Il est donc urgent, impératif, que toute mesure permettant d'améliorer ce dispositif soit prise par notre Assemblée avant même qu'éventuellement une transformation puisse être apportée sur le plan législatif.
Il est important que cette procédure prévoit une réévaluation de la prestation puisque je vous rappelle que son niveau varie de 1 à 5 selon les Départements.
Enfin, je souhaiterais savoir, puisque c'est dans le même ordre d'idée, quand le Plan départemental de gérontologie sera enfin appliqué à Paris et puis évidemment une question qui revient souvent, mais que je vous demande d'examiner avec beaucoup d'attention : quand prévoirez-vous enfin des maisons d'accueil pour personnes âgées dépendantes dans la Capitale ?
Je vous remercie.
(Applaudissements sur les bancs des groupes du Mouvement des citoyens, socialiste et communiste).
M. Jean-François LEGARET, adjoint, président. - Madame HERMANGE, vous avez la parole.
Mme Marie-Thérèse HERMANGE, adjoint. - Madame CAPELLE, si j'avais été membre de l'Association des présidents de Conseils généraux, je peux vous dire que j'en aurais démissionné, parce qu'en fait c'est l'A.P.C.G. qui a conduit le Gouvernement à mettre en place cette allocation, et la façon dont elle a été mise en place.
Je suis entièrement d'accord avec vous pour regretter la complexité de sa mise en place.
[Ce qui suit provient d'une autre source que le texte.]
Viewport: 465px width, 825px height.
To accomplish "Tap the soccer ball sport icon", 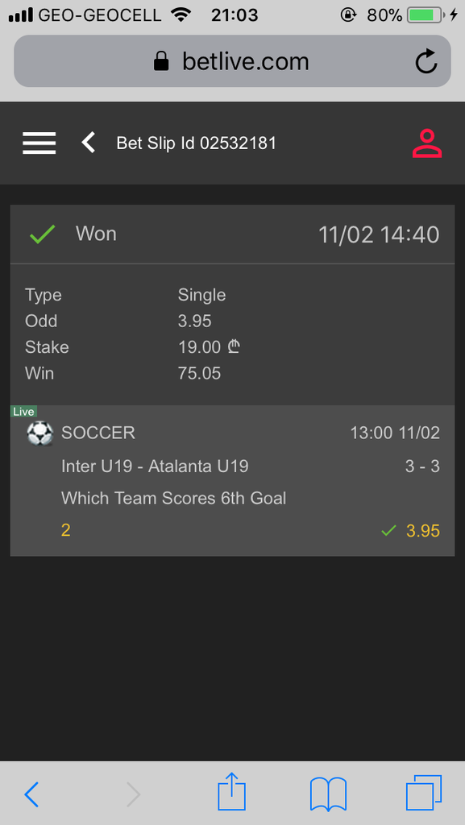I will click(x=40, y=433).
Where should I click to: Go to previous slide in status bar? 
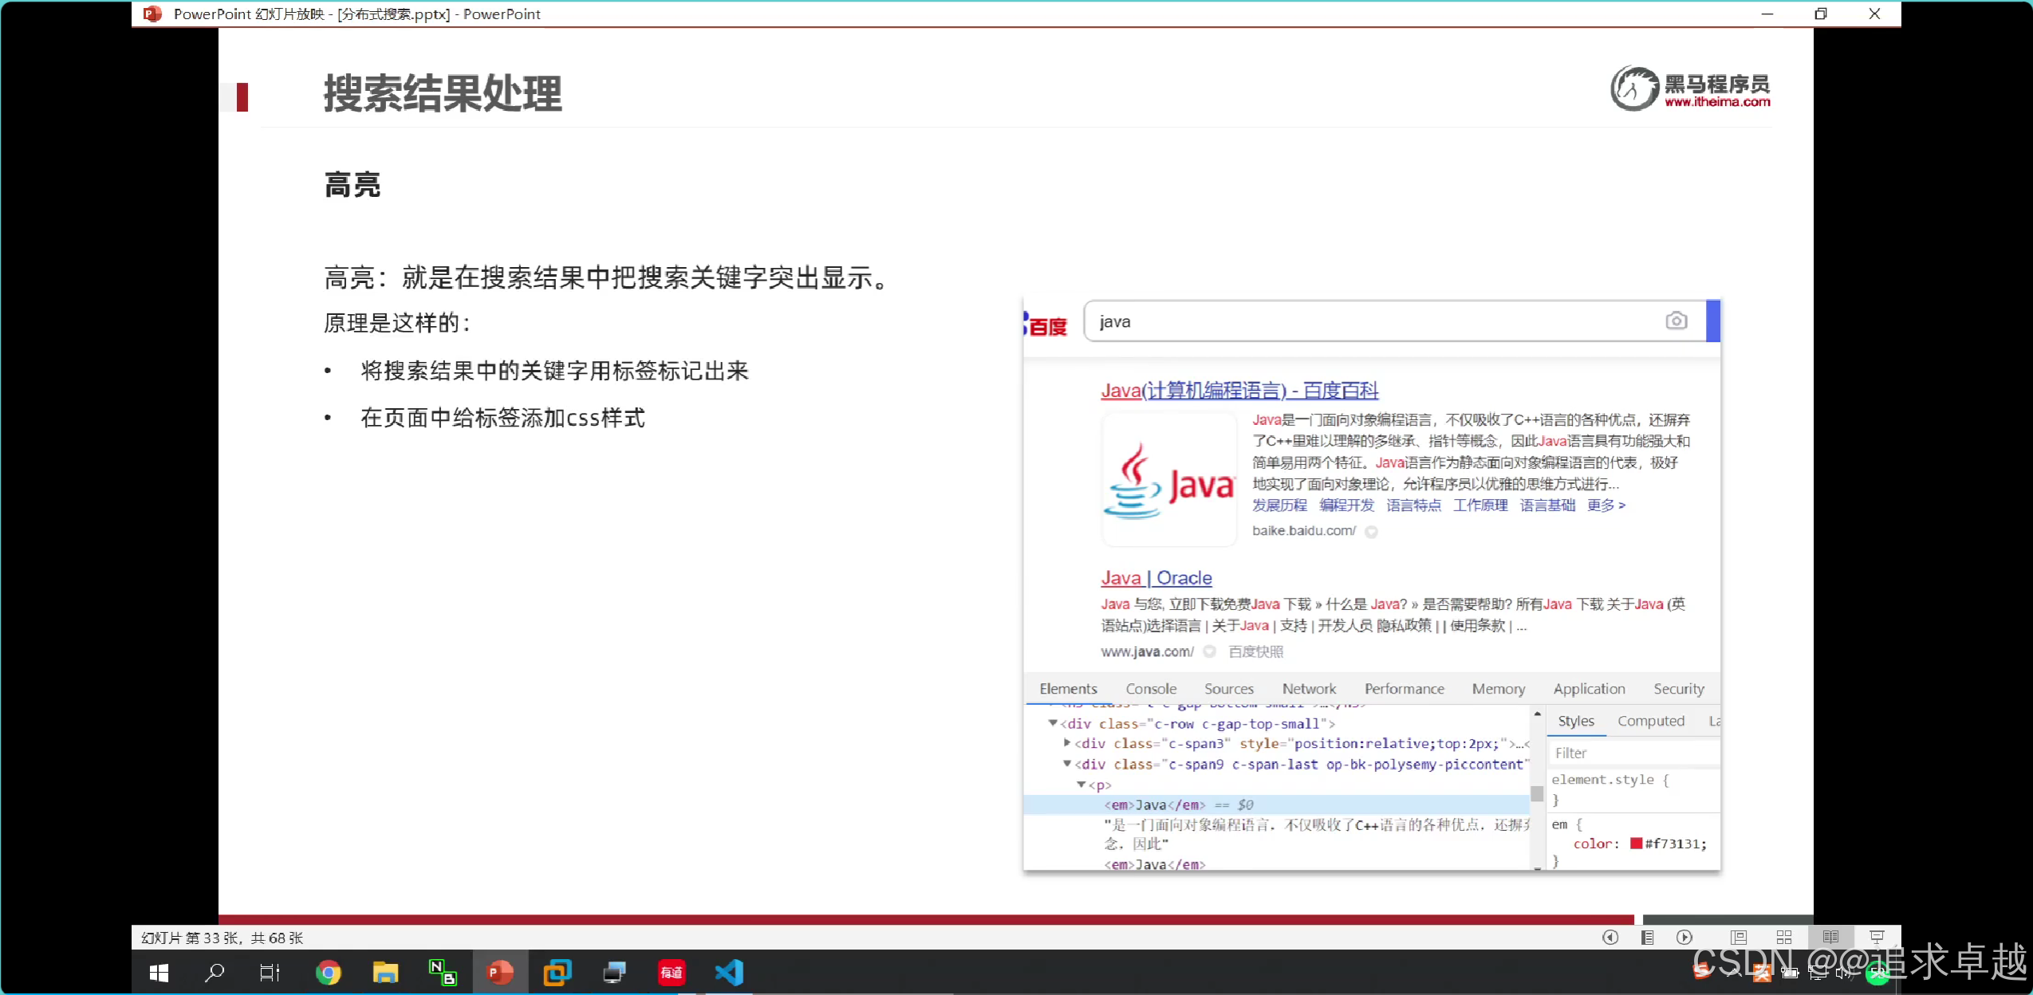[1610, 938]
Hélas, en ce qui concerne toutes les procédures d'instruction administrative d'un certain nombre de demandes à caractère social, vous savez que c'est toujours très complexe ; mais depuis 15 ans de décentralisation personne n'en a tenu compte, on a reproduit le même schéma, et c'est encore plus compliqué à tel point qu'à Paris il doit y avoir 10 personnes qui connaissent le fonctionnement de la P.S.D.
Ce que je peux vous dire en tout cas c'est que sur votre arrondissement il n'y a pas 39 dossiers mais 90... ce qui n'est néanmoins pas satisfaisant.
Deuxièmement, en ce qui concerne les montants de la Prestation spécifique dépendance, contrairement à ce qu'implique le texte de votre question, il n'est pas plus faible à Paris, il est même nettement supérieur à ceux adoptés dans la quasi totalité des autres départements puisqu'à Paris il est de 73,50 F, alors que par exemple dans le territoire de Belfort il se monte à 50 F par jour, dans le Département des Landes, à 10 F par jour.
Ceci étant, il y a d'autres éléments de complexité et dans le cadre du Schéma gérontologique, je suis prête, Madame CAPELLE, à essayer d'y travailler avec vous.
Je vous remercie.
(Applaudissements sur les bancs des groupes " Rassemblement pour Paris " et " Paris-Libertés ").
M. Jean-François LEGARET, adjoint, président. - Je remercie Mme HERMANGE.